I have been notified that PDFJAVA-42361 (textlines are merged) has been resolved. I have tested this in Aspose.PDF for Java 23.1 by converting a PDF to a Word document using the ENHANCED FLOW recognition method, but it is still putting each line of a paragraph or bulleted list inside its own row. Please see the input PDF and output Word document attached.
Input: Example 1.pdf (126.8 KB)
Output: Example 1.docx (14.0 KB)
Another ticket as PDFJAVA-42456 has been logged in our issue management system to check recently shared file and address the issue accordingly. We will let you know in case we have further updates.

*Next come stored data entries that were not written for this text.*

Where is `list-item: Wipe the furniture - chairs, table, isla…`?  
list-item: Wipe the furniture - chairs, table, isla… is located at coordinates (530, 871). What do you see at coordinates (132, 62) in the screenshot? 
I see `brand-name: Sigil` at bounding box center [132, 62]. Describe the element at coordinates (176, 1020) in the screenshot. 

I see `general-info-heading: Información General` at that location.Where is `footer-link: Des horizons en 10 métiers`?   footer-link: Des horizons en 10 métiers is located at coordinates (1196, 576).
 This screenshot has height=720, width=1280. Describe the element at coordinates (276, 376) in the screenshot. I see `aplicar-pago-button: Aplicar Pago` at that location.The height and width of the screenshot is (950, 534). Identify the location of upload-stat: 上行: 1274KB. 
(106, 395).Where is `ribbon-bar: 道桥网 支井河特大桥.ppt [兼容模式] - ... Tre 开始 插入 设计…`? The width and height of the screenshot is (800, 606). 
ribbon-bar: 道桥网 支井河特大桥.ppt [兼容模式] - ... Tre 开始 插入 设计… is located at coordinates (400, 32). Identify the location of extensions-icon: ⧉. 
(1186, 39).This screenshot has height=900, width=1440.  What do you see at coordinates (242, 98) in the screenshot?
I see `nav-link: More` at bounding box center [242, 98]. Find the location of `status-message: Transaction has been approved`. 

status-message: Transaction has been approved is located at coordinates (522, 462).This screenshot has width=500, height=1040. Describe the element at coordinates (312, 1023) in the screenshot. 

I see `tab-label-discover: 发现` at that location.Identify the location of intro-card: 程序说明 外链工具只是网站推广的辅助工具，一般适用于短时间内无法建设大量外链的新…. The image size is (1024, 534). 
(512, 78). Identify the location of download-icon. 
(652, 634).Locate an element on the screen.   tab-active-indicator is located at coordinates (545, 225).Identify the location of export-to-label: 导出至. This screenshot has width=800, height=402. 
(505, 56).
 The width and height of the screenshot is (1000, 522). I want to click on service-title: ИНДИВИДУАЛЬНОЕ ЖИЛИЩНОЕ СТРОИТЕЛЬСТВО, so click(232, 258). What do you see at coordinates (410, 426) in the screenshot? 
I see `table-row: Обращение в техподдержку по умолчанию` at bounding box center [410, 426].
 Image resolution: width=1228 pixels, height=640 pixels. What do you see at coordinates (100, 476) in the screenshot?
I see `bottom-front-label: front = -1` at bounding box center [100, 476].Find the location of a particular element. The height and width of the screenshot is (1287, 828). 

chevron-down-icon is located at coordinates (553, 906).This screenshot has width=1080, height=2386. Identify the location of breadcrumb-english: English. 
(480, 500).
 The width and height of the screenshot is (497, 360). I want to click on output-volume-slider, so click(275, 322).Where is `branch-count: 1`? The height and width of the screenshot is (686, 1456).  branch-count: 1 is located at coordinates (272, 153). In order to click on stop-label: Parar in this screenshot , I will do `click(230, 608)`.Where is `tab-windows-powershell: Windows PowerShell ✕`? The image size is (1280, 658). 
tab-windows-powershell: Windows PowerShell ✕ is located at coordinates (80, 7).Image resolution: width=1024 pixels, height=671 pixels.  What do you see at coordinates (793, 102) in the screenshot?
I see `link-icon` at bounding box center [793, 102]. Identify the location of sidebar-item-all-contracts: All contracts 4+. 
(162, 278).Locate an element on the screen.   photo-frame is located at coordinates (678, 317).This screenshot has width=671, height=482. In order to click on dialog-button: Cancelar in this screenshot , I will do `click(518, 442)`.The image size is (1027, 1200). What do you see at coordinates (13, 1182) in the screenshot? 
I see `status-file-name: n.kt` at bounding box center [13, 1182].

We apologize for the inconvenience faced.
Our converters in Flow and TextBox recognition modes are unable to recognize tables: they are rendered just as text over images with borders.
Now we are actively working on our new engine (in the beta state now) that will be activated when using EnhancedFlow recognition mode. In this mode, tables are real word tables. Please see the code snippet below:
Document convertPDFDocumentToWord = new Document(MyDir + "LetterTemplate_83807.pdf");
DocSaveOptions docSaveOptions = new DocSaveOptions();
docSaveOptions.setFormat(DocSaveOptions.DocFormat.DocX);
docSaveOptions.setMode(DocSaveOptions.RecognitionMode.EnhancedFlow);
// docSaveOptions.setRelativeHorizontalProximity(2.5f); - not used in EnhancedFlow mode
// docSaveOptions.setRecognizeBullets(true); - always true in EnhancedFlow mode
convertPDFDocumentToWord.save(MyDir + "output.docx", docSaveOptions);
Please try to use the 23.1 version with the shared code snippet and let us know if issue still persists.